* **Exercice écrit 1**:
Réécrivez l'intégralité du listing figurant plus bas sous forme de tableau Markdown à deux colonnes, « Numéro » et « Ligne du listing ». Omettez les lignes vides et n'incluez pas les images.

* **Extrait du texte**:
Ainsi en 2017, le spécialiste du conseil immobilier JLL a dévoilé sa solution NXT pour le retail, avec pour objectif d’offrir aux décideurs une expérience complète des données foncières dans leurs recherches de nouveaux emplacements et arbitrages.
Le dispositif s’adapte aujourd’hui aux besoins des commerces, offrant en outre des données concernant les flux de piétons, avec une précision de 20-25 mètres permise par les opérateurs téléphoniques et des start-up partenaires. Des données d’autant plus utiles qu’elles sont qualifiées, offrant une vision de l’âge, de la catégorie socio-professionnelle ou encore des centres d’intérêt des passants.
Jusqu’à maintenant, les professionnels se basaient sur le conseil et l’expérience. Désormais les enseignes demandent de plus en plus de rationalité. Les directions des grands groupes attendent d’un agent immobilier un travail sur la data pour arbitrer leurs choix. Elles veulent bénéficier d’informations allant de la comparaison de leurs réseaux par rapport à un concurrent à l’étude des flux horaires selon les typologies de clients sur les artères visées, en passant par les prix moyens des locaux et surfaces disponibles. Aujourd’hui le nouvel agent immobilier dispose d’une multitude de cartes, diagrammes et visualisations personnalisables selon les informations recherchées.
Mais encore faut-il porter les compétences de cet agent à ce niveau-là pour qu’il puisse profiter de l’opportunité de ce nouveau repositionnement.
Préparons l’avenir
Il est aisé de comprendre que l’économie des plates-formes remet en cause les notions d’offre et de demande, de relations clients, d’intermédiation et les investissements réalisés aujourd’hui soulignent l’aspect long terme de cette tendance. En 2016, les capitaux-risqueurs ont investi 6,5 milliards d’euros dans l’UE contre 39,4 milliards d’euros aux Etats-Unis.

* **Exercice écrit 2**:
Pour chacune des affirmations (a), (b) et (c), indiquez par oui ou par non si elle concorde avec le texte sur les données immobilières, en citant les mots décisifs de ce texte. (a) JLL a dévoilé sa solution NXT en 2016. (b) Les données sur les flux de piétons atteignent une précision de 20-25 mètres. (c) En 2016, les capitaux-risqueurs ont investi davantage dans l'UE qu'aux États-Unis.

* **Données de l'exercice**:
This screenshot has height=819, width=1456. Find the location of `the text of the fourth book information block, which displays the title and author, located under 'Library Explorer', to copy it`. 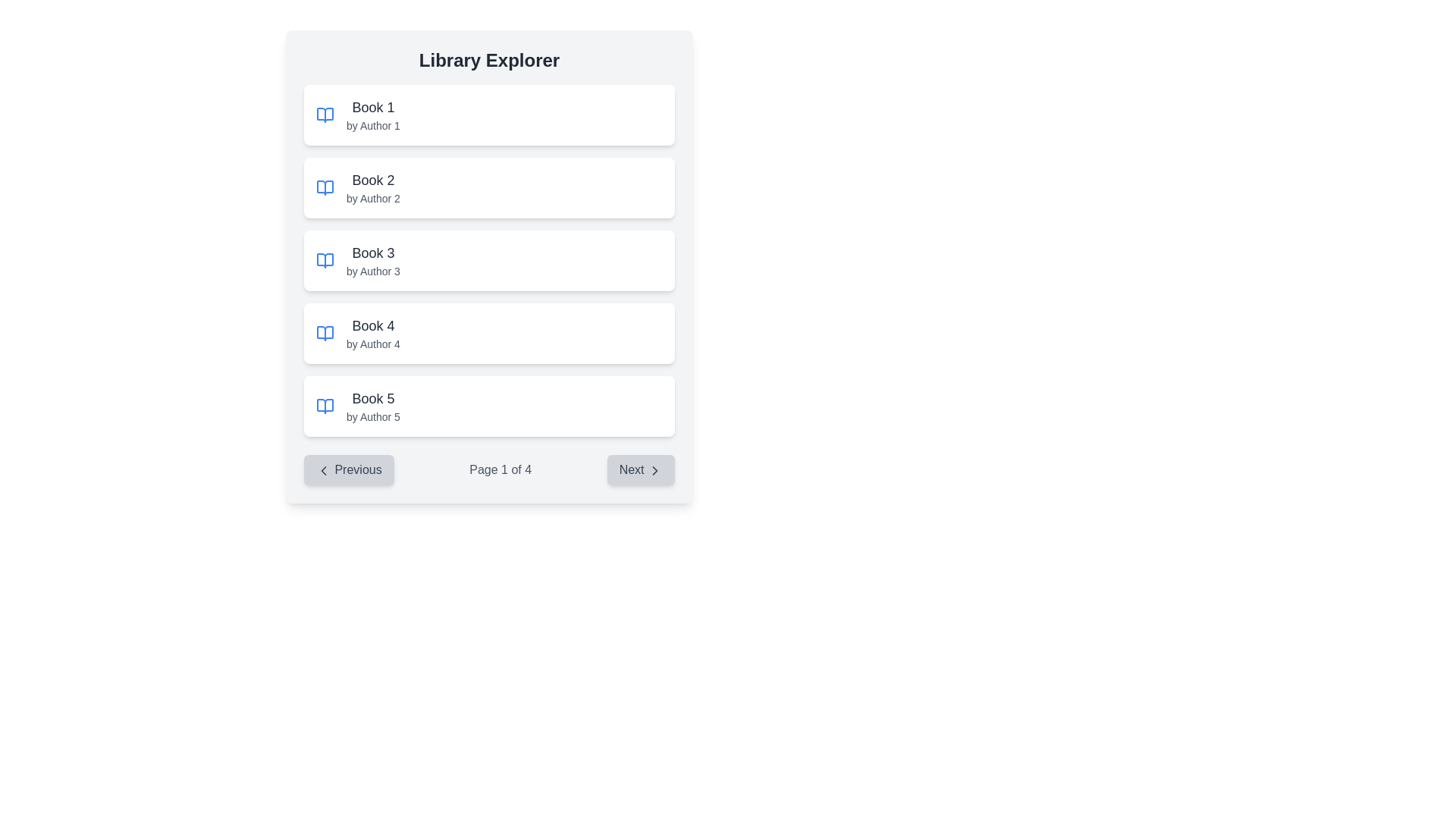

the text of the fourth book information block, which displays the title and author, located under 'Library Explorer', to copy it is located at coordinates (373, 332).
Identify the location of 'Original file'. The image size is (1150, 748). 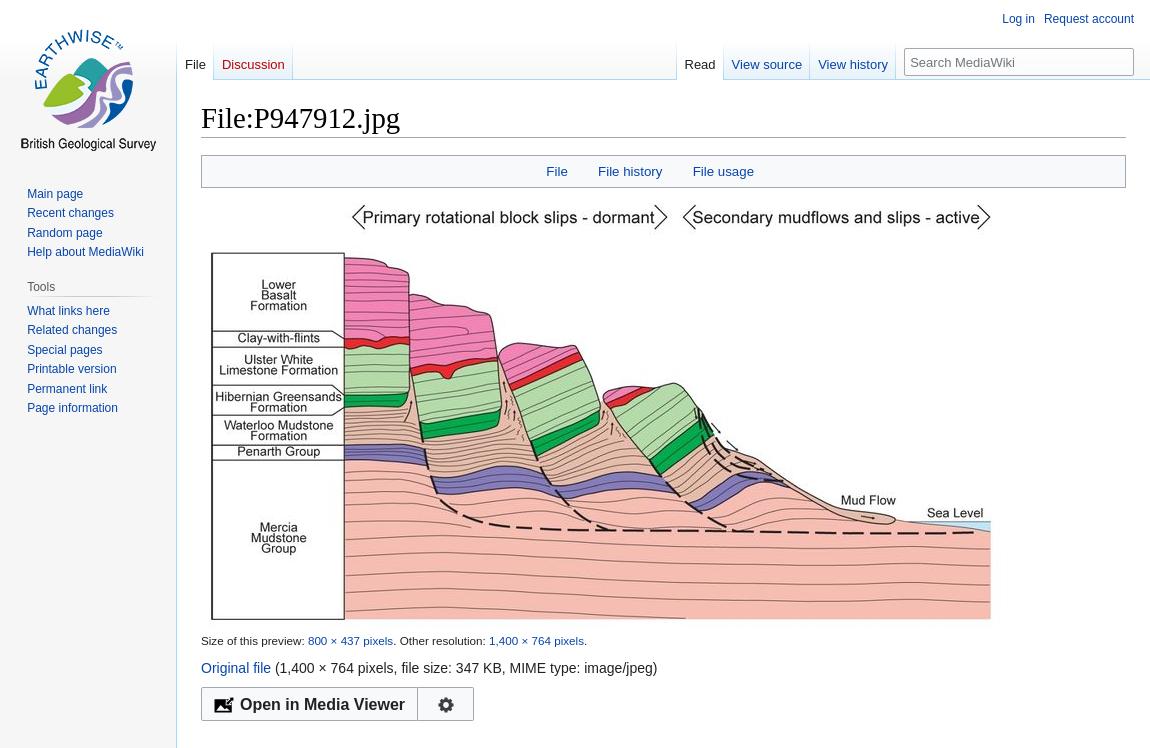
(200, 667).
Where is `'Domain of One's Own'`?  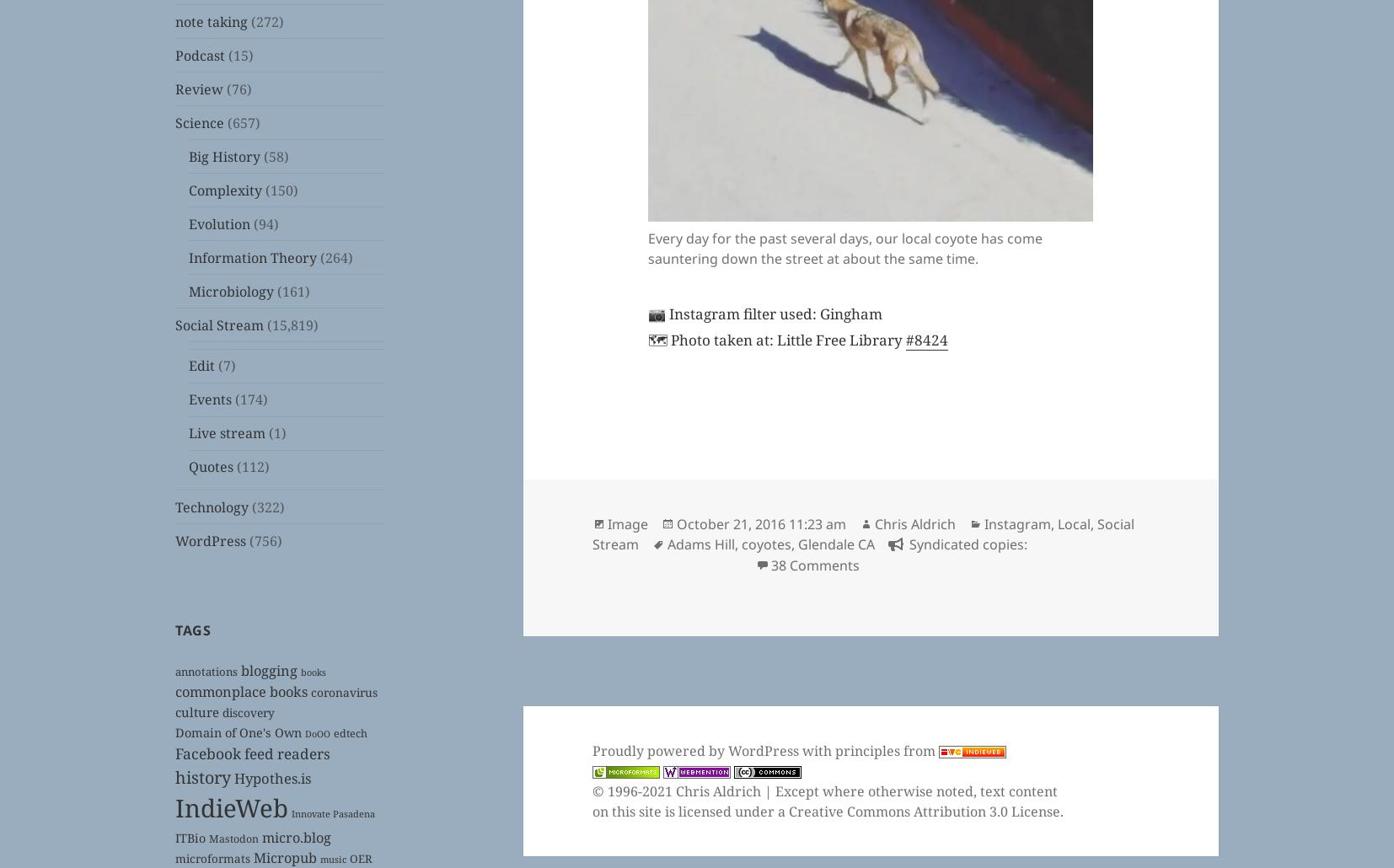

* **Corrigé 1**:
| Numéro | Ligne du listing |
|---|---|
| 1 | This screenshot has height=819, width=1456. Find the location of `the text of the fourth book information block, which displays the title and author, located under 'Library Explorer', to copy it`.  |
| 2 | the text of the fourth book information block, which displays the title and author, located under 'Library Explorer', to copy it is located at coordinates (373, 332). |
| 3 | Identify the location of 'Original file'. The image size is (1150, 748).  |
| 4 | (200, 667). |
| 5 | Where is `'Domain of One's Own'`?   |

* **Corrigé 2**:
(a) Non : « Ainsi en 2017, le spécialiste du conseil immobilier JLL a dévoilé sa solution NXT pour le retail »
(b) Oui : « avec une précision de 20-25 mètres permise par les opérateurs téléphoniques et des start-up partenaires »
(c) Non : « En 2016, les capitaux-risqueurs ont investi 6,5 milliards d’euros dans l’UE contre 39,4 milliards d’euros aux Etats-Unis »